The FastAPI app serves:

/: overview page
/dashboard: generated benchmark dashboard
/api/environment: environment metadata
/health: health check (validator-friendly alias)
/healthz: health check (legacy alias)
/openenv.yaml: OpenEnv HTTP spec stub
/openenv/tasks: task enumeration
/reset and /openenv/reset: episode reset endpoints
/step and /openenv/step: episode step endpoints
/state and /openenv/state/{session_id}: session state endpoints (/state returns the latest session)

Automated Validation

The repository includes a pass/fail validation gate for the core delivery requirements:

Hugging Face Space readiness
OpenEnv spec compliance
reproducible baseline behavior
at least 3 fixed tasks with working graders
Docker image build in CI

Local gate:

python scripts/validate_release.py

CI gate:

.github/workflows/validation.yml
runs pytest
runs the validation script
runs docker build

Baseline Scores

The fixed-level benchmark was expanded from the earlier 15-question set to a 30-question set with a larger seeded graph, so older benchmark artifacts should be treated as legacy and regenerated on the new dataset before using them as reference scores.

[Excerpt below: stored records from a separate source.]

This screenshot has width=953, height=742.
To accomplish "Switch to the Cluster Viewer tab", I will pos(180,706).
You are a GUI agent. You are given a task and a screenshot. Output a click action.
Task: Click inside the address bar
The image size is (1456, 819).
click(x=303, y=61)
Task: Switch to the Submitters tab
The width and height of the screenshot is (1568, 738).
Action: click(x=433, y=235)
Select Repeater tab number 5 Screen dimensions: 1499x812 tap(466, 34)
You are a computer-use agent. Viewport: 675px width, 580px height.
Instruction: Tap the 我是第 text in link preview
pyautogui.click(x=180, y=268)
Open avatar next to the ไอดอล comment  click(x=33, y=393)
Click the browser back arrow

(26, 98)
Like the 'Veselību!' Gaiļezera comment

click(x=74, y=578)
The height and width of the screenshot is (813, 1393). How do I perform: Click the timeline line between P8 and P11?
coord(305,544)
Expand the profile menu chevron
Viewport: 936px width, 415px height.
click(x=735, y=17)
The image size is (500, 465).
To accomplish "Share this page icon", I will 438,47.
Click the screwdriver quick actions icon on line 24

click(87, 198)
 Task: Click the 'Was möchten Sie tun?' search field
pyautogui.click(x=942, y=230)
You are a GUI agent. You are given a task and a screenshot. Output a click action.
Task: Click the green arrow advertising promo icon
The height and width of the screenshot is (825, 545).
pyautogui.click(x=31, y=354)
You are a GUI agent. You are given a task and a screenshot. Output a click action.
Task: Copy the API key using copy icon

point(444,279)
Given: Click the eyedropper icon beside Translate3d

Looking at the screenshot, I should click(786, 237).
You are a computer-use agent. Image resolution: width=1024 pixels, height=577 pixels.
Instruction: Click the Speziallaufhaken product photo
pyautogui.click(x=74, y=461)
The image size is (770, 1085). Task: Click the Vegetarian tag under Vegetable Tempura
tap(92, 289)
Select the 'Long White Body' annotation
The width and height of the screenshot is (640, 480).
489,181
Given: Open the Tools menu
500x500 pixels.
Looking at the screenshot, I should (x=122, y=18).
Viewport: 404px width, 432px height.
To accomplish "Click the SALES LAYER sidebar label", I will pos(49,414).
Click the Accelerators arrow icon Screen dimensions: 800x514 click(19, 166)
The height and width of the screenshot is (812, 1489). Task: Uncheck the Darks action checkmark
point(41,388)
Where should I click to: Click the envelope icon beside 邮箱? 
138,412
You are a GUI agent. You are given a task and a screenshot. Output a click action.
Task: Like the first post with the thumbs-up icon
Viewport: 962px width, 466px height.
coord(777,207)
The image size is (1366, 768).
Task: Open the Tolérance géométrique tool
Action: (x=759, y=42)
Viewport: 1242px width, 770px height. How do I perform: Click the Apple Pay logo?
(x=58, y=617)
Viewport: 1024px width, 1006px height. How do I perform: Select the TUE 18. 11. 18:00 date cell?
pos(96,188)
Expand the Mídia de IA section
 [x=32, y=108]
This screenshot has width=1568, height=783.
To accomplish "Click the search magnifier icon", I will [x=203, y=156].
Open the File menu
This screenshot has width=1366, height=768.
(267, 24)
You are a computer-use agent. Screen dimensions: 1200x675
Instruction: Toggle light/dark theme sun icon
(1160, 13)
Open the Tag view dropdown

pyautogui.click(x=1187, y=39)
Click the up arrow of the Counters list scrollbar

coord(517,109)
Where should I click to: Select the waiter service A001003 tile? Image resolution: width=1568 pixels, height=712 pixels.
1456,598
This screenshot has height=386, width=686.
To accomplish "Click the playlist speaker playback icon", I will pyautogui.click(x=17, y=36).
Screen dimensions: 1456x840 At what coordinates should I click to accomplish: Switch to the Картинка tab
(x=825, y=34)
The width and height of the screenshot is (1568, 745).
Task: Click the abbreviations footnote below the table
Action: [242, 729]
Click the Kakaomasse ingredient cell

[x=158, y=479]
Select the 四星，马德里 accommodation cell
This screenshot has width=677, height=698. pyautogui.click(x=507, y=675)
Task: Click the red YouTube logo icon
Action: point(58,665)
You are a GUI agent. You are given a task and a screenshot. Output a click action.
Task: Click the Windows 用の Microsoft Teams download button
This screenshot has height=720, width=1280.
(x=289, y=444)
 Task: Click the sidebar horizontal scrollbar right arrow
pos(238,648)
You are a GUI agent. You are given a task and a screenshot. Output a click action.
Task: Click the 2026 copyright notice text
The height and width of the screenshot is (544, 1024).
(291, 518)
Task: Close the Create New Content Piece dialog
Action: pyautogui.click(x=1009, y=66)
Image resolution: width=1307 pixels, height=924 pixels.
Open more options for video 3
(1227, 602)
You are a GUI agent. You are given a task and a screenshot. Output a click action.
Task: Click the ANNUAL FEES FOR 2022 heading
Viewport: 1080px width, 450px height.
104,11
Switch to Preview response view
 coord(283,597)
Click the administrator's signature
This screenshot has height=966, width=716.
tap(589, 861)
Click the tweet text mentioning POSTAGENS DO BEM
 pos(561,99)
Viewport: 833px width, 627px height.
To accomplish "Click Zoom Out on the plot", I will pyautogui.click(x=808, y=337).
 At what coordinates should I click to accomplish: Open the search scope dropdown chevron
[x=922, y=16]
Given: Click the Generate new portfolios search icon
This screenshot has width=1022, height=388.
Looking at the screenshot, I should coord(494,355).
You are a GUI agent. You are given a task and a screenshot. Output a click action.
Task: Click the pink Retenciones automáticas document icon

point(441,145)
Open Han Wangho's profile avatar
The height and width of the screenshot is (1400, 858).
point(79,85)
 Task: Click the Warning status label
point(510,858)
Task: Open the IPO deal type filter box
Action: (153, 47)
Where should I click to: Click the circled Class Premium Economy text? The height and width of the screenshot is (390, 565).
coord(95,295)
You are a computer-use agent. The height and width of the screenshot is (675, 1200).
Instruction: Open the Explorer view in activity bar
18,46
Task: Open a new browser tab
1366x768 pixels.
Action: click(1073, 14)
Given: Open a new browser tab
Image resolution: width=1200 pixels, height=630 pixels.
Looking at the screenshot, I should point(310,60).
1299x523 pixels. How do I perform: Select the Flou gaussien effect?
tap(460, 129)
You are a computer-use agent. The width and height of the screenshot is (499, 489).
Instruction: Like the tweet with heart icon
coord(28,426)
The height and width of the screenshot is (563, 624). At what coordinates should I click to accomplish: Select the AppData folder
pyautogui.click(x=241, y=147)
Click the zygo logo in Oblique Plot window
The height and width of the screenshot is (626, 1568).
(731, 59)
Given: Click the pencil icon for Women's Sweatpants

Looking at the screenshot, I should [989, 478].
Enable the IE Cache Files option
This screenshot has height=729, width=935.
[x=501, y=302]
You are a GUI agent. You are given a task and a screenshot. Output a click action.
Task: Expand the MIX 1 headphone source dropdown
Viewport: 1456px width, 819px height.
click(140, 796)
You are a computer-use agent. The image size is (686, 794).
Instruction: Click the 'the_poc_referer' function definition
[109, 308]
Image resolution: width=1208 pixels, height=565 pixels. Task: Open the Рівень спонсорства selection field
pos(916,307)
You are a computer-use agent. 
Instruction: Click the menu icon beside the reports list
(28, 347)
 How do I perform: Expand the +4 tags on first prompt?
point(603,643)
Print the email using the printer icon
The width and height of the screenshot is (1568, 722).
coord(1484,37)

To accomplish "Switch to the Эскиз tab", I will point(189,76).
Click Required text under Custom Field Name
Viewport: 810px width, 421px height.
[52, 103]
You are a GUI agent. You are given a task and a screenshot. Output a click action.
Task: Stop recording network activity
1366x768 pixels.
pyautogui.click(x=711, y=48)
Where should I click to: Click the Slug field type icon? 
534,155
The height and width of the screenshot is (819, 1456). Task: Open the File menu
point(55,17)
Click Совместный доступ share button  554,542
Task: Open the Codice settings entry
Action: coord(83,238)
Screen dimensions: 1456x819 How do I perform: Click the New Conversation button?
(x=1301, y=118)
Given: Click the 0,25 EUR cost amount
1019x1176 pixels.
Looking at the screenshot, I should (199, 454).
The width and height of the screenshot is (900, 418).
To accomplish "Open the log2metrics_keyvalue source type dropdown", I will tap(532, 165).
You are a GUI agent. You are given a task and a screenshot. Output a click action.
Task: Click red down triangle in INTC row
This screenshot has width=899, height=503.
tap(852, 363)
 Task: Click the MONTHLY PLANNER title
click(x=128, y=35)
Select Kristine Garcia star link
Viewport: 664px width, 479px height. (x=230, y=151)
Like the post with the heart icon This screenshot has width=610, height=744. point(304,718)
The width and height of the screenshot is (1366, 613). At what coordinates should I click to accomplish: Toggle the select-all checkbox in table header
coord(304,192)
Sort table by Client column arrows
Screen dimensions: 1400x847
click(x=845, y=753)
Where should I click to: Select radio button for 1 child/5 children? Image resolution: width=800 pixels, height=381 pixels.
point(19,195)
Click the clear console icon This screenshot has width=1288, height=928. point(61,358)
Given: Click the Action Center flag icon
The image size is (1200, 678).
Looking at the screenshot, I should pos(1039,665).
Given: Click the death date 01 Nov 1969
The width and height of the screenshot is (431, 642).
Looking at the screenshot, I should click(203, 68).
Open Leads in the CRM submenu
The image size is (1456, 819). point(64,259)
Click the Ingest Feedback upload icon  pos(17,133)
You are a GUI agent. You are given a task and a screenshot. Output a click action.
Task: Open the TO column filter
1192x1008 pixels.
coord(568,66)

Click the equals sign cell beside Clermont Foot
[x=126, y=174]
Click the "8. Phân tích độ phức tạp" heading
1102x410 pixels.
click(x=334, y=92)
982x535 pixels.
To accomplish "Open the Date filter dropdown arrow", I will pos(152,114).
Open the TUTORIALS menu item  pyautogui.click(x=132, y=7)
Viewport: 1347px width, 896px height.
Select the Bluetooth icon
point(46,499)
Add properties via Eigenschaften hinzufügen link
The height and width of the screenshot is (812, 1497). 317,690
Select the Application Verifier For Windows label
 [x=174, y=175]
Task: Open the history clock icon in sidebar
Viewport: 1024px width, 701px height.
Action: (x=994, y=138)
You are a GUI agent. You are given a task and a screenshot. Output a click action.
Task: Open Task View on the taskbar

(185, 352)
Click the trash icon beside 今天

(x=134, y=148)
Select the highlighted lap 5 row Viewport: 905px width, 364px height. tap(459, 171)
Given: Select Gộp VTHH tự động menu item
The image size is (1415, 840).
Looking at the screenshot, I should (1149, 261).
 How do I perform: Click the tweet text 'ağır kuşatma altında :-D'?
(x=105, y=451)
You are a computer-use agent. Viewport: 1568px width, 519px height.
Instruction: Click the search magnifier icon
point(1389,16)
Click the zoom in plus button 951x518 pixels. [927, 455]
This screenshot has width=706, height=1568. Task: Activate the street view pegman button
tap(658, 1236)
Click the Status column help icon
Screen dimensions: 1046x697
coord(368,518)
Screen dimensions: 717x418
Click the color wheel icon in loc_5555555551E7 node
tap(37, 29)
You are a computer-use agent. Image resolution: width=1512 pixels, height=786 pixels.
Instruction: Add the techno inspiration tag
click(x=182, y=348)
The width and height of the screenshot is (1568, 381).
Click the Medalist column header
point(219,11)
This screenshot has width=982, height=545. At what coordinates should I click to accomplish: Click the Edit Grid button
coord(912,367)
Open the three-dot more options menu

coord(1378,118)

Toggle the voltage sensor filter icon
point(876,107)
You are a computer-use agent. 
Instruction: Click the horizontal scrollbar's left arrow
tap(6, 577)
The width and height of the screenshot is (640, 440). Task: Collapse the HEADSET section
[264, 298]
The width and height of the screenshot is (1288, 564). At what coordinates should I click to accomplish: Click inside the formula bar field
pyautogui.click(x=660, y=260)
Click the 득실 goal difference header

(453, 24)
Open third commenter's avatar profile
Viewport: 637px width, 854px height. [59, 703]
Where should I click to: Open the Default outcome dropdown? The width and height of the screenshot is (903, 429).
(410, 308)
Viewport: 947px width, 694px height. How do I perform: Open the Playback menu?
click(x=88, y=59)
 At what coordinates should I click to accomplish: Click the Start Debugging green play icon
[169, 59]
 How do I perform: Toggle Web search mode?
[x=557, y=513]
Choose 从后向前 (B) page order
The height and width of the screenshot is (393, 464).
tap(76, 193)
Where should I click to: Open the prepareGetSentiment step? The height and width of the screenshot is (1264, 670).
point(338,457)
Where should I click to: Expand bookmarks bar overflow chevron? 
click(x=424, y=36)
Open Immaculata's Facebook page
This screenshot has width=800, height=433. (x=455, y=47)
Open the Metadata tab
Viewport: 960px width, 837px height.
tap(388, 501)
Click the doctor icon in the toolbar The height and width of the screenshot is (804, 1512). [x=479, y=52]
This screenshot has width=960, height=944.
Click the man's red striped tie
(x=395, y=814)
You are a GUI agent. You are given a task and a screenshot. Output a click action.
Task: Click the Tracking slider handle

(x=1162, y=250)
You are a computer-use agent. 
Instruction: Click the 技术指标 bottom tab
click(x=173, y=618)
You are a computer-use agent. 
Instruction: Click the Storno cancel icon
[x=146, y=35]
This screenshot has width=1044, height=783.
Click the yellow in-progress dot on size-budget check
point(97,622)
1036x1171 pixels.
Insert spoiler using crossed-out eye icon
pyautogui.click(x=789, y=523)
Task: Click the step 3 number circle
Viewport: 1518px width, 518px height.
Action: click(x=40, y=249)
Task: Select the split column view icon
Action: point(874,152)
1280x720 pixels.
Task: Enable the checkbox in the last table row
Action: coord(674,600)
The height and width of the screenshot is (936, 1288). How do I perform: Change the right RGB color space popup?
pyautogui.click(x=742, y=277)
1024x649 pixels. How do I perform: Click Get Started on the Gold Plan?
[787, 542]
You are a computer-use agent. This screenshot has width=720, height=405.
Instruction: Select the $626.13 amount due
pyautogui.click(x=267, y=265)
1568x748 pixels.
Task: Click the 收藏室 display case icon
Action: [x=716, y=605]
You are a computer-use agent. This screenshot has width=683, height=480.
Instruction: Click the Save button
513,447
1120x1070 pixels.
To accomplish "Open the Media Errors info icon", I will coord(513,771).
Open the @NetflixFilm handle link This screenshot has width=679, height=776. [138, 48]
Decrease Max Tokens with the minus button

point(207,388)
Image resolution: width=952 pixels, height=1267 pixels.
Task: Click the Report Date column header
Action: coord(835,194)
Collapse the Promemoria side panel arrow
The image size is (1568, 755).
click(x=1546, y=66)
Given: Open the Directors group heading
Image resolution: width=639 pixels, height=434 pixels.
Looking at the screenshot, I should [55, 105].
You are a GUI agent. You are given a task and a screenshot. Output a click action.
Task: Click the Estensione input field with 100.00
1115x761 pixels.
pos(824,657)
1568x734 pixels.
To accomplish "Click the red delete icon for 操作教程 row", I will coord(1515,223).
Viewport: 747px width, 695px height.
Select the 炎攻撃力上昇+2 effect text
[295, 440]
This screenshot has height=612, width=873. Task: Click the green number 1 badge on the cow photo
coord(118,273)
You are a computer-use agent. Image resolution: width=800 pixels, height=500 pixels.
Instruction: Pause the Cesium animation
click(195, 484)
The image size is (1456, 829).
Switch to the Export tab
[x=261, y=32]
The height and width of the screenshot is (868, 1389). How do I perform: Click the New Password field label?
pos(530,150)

After you supply an OpenAI API key, the current baseline scores for the expanded benchmark will be written to:

artifacts/baselines/openai_fixed_levels_latest.json
artifacts/baselines/openai_fixed_levels_dashboard.html

Notes On `pyproject.toml`

The packaging file is structurally correct for a src/ layout and editable installs. The main gaps were deployment/runtime related rather than build-breaking:

openenv is now version-bounded explicitly.
fastapi and uvicorn are included because the repo now ships a real web server.
pytest is pointed at the tests/ directory, and the test suite also adds src/ to sys.path so source-layout imports work reliably during local runs.

Development Notes

The project keeps a lightweight local compatibility shim for openenv so the source tree remains importable even before dependencies are installed. In a normal install or Docker build, the real openenv package from PyPI is still used.